◆ Record extracts ◆
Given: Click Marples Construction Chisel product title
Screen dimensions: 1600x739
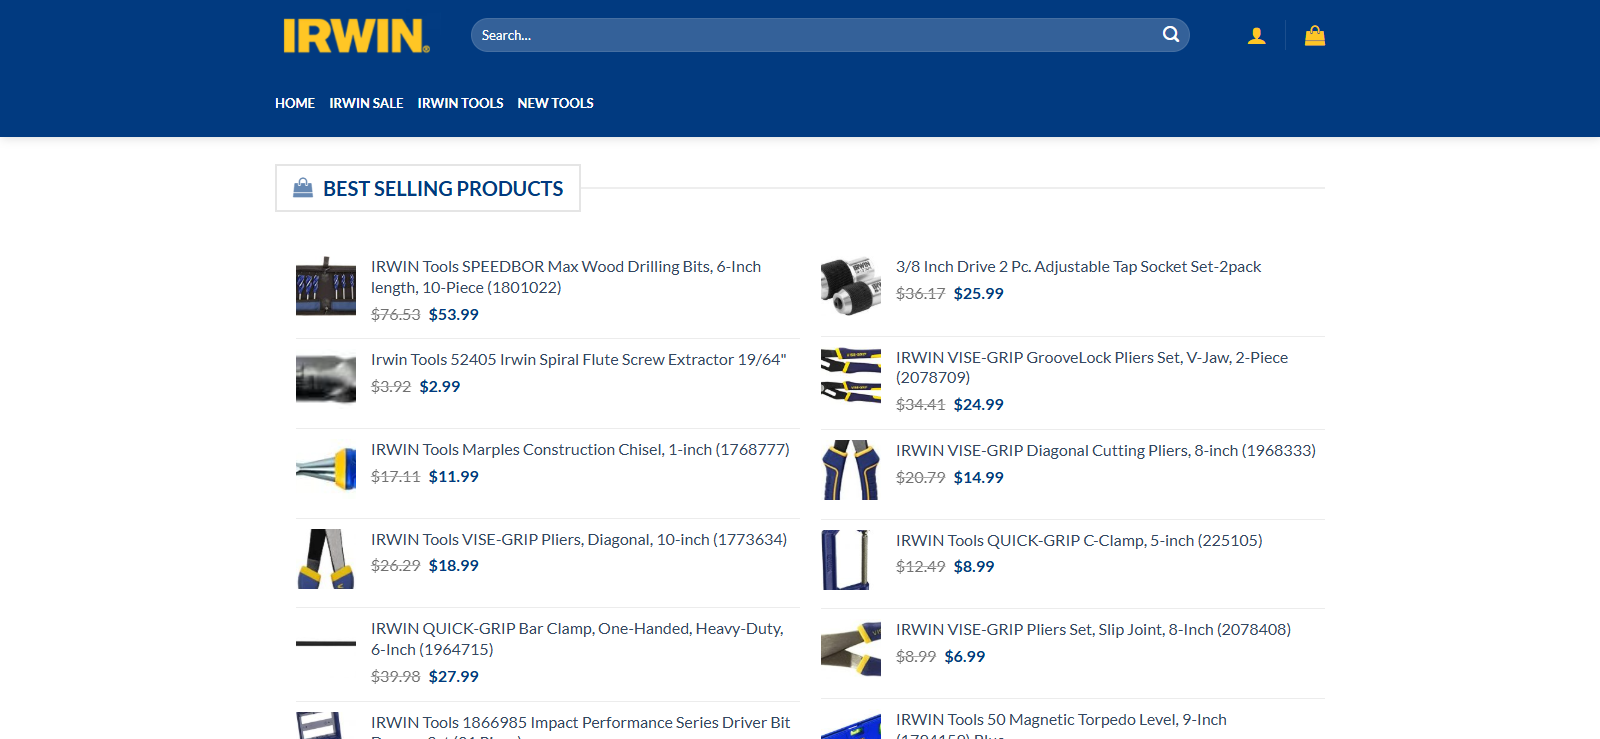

* * *

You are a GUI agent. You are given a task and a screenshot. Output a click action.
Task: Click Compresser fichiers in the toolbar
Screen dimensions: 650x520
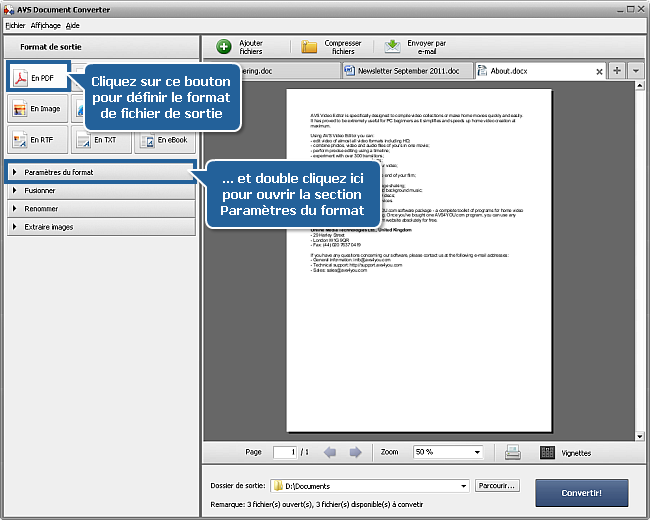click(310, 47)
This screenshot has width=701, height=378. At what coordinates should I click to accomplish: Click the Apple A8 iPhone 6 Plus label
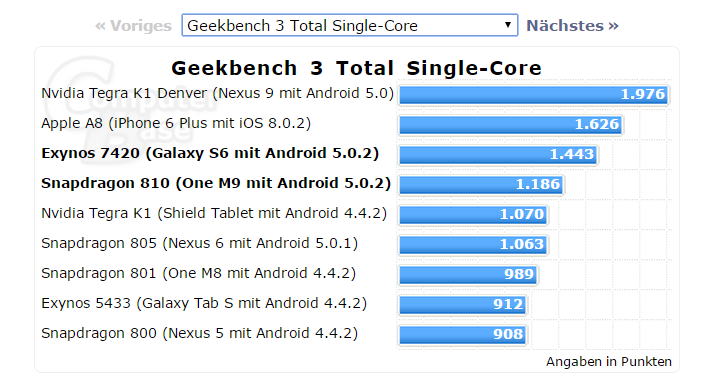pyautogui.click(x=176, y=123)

◆ Exercise ◆
Everything above from the line with "Given: Click Marples" to the line with "Screen dimensions: 1600x739", both included, must be repeated exactly, and nothing outside that range.

◆ Solution to this exercise ◆
Given: Click Marples Construction Chisel product title
Screen dimensions: 1600x739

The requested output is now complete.